> _Quoted passage_
Following the results of Lammers and Bledsoe [41], M3-P concentrations were estimated from those of TP (by multiplying TP by 0.117). This allowed comparison between both monitoring periods. After 17 years, M3-P concentrations ranged from 15.6–35.4 mg/kg; the mean M3-P concentration was 24.3 ± 7.1 mg/kg. Using both periods’ M3-P concentrations, the mass of M3-P within the filter media was calculated using Equation (4).

$$Mas{s}_{M3\text{-}P}=\frac{A\times D\times {\rho }_b\times c_{M3\text{-}P}}{1000}$$

(4)

where $Mas{s}_{M3\text{-}P}$ is the mass of Mehlich-3 P in the filter media (g), A is the surface area of the BRC (m${}^2$), D is the depth of media (m), ${\rho }_b$ is the bulk density of the filter media (kg/m${}^3$), and $c_{M3\text{-}P}$ is the mean concentration of Mehlich-3 P in the filter media (mg M3-P/kg filter media).

As soil media samples were collected from the top 20 cm, Equation (4) was applied using a depth of 0.2 m rather than the total depth of the filter media. Since bulk density values from the first monitoring period were not reported, mean bulk density from the later monitoring period samples were used for calculations.

> _Raw data_
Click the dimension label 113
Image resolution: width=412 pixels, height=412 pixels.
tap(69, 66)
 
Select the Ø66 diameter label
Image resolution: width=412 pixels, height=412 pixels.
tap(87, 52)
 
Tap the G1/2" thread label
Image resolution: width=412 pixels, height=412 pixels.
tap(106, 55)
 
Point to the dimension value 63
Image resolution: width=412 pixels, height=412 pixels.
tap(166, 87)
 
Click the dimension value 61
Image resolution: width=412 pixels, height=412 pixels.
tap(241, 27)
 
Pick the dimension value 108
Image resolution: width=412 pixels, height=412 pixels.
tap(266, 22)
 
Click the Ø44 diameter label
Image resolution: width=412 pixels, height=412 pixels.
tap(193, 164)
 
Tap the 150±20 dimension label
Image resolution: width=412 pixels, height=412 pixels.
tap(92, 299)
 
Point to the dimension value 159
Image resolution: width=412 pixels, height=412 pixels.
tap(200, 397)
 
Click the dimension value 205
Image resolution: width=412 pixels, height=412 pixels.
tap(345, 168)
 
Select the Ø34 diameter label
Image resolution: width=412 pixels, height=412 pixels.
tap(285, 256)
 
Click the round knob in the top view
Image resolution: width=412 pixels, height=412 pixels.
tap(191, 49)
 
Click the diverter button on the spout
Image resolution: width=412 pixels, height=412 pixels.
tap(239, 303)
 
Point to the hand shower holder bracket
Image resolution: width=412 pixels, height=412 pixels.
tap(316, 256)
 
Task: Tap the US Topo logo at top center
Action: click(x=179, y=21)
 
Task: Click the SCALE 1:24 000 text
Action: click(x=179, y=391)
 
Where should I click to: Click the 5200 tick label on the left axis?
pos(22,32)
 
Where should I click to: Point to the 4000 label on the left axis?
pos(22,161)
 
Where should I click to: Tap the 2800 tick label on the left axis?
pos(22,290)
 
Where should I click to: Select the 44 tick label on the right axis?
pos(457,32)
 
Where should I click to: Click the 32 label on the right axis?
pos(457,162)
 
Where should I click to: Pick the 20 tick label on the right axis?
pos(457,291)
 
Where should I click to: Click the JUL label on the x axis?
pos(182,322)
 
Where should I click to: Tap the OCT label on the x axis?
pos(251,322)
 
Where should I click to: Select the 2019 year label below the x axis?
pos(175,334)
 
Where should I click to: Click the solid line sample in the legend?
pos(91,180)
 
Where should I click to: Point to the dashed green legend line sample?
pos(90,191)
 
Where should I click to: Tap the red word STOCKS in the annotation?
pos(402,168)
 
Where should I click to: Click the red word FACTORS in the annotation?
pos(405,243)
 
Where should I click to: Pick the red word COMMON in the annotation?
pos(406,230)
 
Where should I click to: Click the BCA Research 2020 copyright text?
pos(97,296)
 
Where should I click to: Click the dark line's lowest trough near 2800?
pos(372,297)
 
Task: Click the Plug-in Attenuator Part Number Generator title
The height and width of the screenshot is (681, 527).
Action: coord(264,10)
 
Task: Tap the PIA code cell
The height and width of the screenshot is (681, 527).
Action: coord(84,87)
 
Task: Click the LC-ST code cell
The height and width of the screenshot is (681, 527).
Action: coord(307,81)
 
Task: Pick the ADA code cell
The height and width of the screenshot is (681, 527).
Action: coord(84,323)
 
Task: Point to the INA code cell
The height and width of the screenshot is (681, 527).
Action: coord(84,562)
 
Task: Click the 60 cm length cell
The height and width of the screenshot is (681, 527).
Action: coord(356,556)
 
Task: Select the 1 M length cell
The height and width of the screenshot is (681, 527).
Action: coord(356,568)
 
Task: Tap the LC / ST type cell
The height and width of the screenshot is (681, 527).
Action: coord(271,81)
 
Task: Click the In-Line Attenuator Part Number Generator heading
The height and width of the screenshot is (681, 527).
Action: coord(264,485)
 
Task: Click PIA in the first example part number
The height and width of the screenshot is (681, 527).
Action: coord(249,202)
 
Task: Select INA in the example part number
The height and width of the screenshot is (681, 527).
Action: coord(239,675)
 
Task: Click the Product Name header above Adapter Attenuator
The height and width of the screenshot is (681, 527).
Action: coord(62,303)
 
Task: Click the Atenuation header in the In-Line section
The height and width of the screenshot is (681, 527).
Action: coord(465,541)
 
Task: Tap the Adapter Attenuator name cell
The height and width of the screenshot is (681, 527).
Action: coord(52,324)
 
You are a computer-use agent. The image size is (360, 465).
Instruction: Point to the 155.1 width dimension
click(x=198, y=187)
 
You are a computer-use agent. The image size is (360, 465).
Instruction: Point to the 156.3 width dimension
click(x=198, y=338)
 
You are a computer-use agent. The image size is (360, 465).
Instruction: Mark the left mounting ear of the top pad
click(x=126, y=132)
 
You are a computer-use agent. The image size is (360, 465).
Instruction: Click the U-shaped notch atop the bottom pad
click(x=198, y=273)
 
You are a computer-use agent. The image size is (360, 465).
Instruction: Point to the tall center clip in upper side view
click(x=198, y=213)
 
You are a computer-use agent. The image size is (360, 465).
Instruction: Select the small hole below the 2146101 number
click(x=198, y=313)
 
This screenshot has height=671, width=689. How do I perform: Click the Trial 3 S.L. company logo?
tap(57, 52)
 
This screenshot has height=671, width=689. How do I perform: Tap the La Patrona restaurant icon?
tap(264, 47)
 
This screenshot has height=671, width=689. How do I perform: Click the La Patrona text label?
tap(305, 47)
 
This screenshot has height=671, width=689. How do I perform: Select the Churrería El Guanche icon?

> _Required work_
[A] Reproduce the passage on Mehlich-3 phosphorus word for word, starting at "Following the results" and ending after "M3-P/kg filter media).".
[B] Carry on the passage on Mehlich-3 phosphorus from its final sentence.

> _Answers provided_
[A]
Following the results of Lammers and Bledsoe [41], M3-P concentrations were estimated from those of TP (by multiplying TP by 0.117). This allowed comparison between both monitoring periods. After 17 years, M3-P concentrations ranged from 15.6–35.4 mg/kg; the mean M3-P concentration was 24.3 ± 7.1 mg/kg. Using both periods’ M3-P concentrations, the mass of M3-P within the filter media was calculated using Equation (4).

$$Mas{s}_{M3\text{-}P}=\frac{A\times D\times {\rho }_b\times c_{M3\text{-}P}}{1000}$$

(4)

where $Mas{s}_{M3\text{-}P}$ is the mass of Mehlich-3 P in the filter media (g), A is the surface area of the BRC (m${}^2$), D is the depth of media (m), ${\rho }_b$ is the bulk density of the filter media (kg/m${}^3$), and $c_{M3\text{-}P}$ is the mean concentration of Mehlich-3 P in the filter media (mg M3-P/kg filter media).

[B]
M3-P within the filter media was calculated as 136.4 g and 446.9 g for the first and second periods, respectively. An increase of 310.6 g represents an annualized accumulation rate of 19.4 g/year. While sorption capacity of the BRC filter media will vary based on the chemical composition of media, previous research by Hsieh and Davis [40] estimated the sorption capacity of two sand based media mixes (92–95% sand, similar to that at CH BRC) to be 28 mg M3-P/kg media. With an average M3-P concentration of 24.3 mg/kg, the top 20 cm of BRC media appears to be nearing sorption capacity. At an annual M3-P accumulation rate of 19.4 g/year, the CH BRC filter media would reach sorption capacity in approximately 3.5 more years.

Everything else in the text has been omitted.